An optimisation task deals with finding an element \(\mathbf{x}\in \mathbb{D}\) amongst the set of possible candidate solutions, that minimises or maximises \(f\):

\[ \min_{\mathbf{x}\in \mathbb{D}} f(\mathbf{x}) \quad\text{or}\quad\max_{\mathbf{x}\in \mathbb{D}} f(\mathbf{x}), \]

In this chapter we will deal with unconstrained continuous optimisation, i.e., we will assume the search space is \(\mathbb{D}=\mathbb{R}^p\) for some \(p\) – we’ll be optimising over \(p\) real-valued parameters.

6.1.2 Example Optimisation Problems in Machine Learning

In multiple linear regression we were minimising the sum of squared residuals \[ \min_{\boldsymbol\beta\in\mathbb{R}^p} \sum_{i=1}^n \left( \beta_0 + \beta_1 x_{i,1}+\dots+\beta_p x_{i,p} - y_i \right)^2. \]

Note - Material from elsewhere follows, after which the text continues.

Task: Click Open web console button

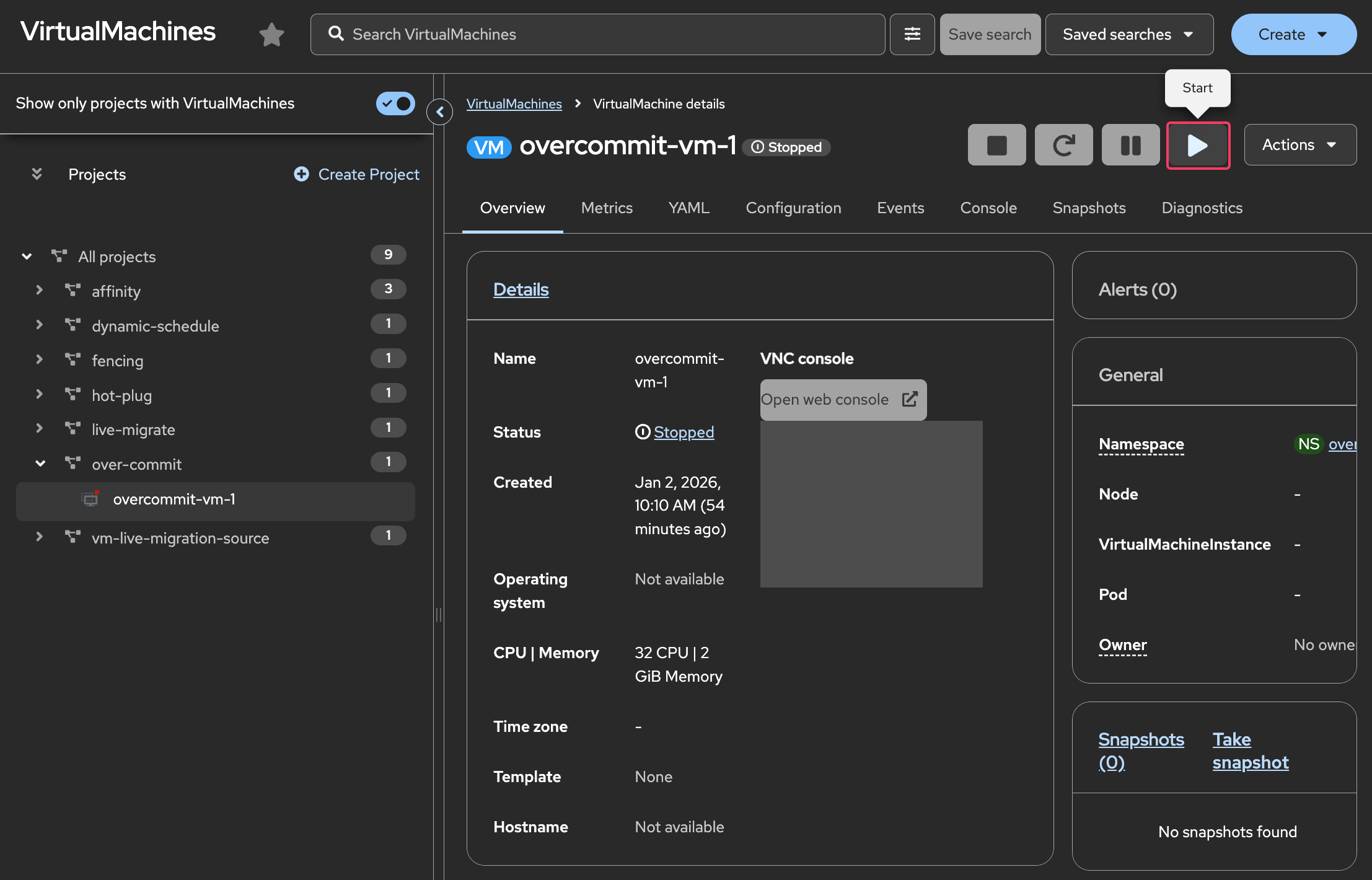Action: (843, 400)
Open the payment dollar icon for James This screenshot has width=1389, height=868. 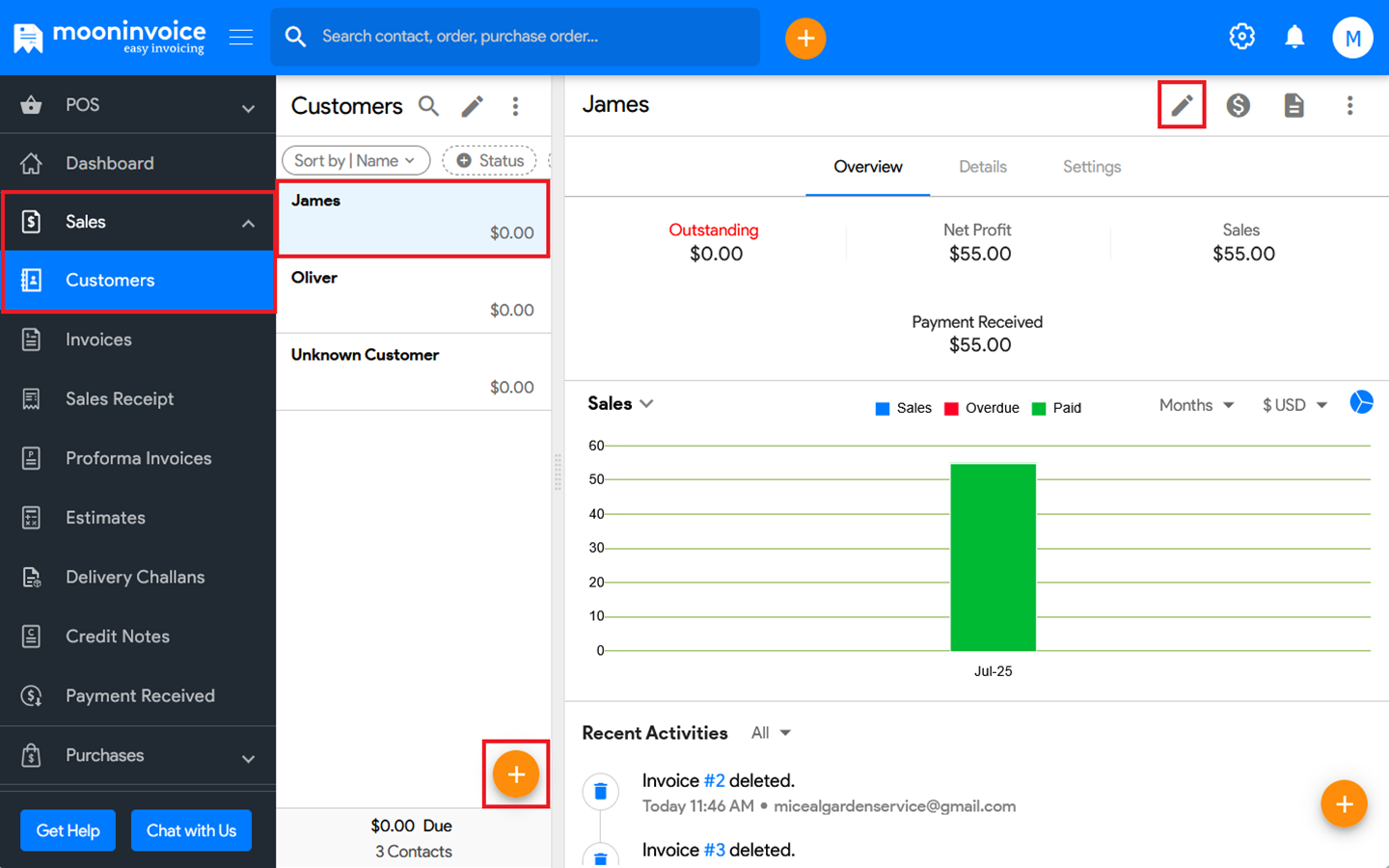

In binary logistic regression we were minimising the cross-entropy: \[ \min_{\boldsymbol\beta\in\mathbb{R}^p} -\frac{1}{n} \sum_{i=1}^n \left(\begin{array}{r} y_i \log \left(\frac{1}{1+e^{-(\beta_0 + \beta_1 x_{i,1}+\dots+\beta_p x_{i,p}}} \right)\\ + (1-y_i)\log \left(\frac{e^{-(\beta_0 + \beta_1 x_{i,1}+\dots+\beta_p x_{i,p}}}{1+e^{-(\beta_0 + \beta_1 x_{i,1}+\dots+\beta_p x_{i,p})}}\right) \end{array}\right). \]

6.1.3 Types of Minima and Maxima

Note that minimising \(f\) is the same as maximising \(\bar{f}=-f\).

In other words, \(\min_{\mathbf{x}\in \mathbb{D}} f(\mathbf{x})\) and \(\max_{\mathbf{x}\in \mathbb{D}} -f(\mathbf{x})\) represent the same optimisation problems (and hence have identical solutions).

Definition.

A minimum of \(f\) is a point \(\mathbf{x}^*\) such that \(f(\mathbf{x}^*)\le f(\mathbf{x})\) for all \(\mathbf{x}\in \mathbb{D}\). On the other hand, a maximum of \(f\) is a point \(\mathbf{x}^*\) such that \(f(\mathbf{x}^*)\ge f(\mathbf{x})\) for all \(\mathbf{x}\in \mathbb{D}\).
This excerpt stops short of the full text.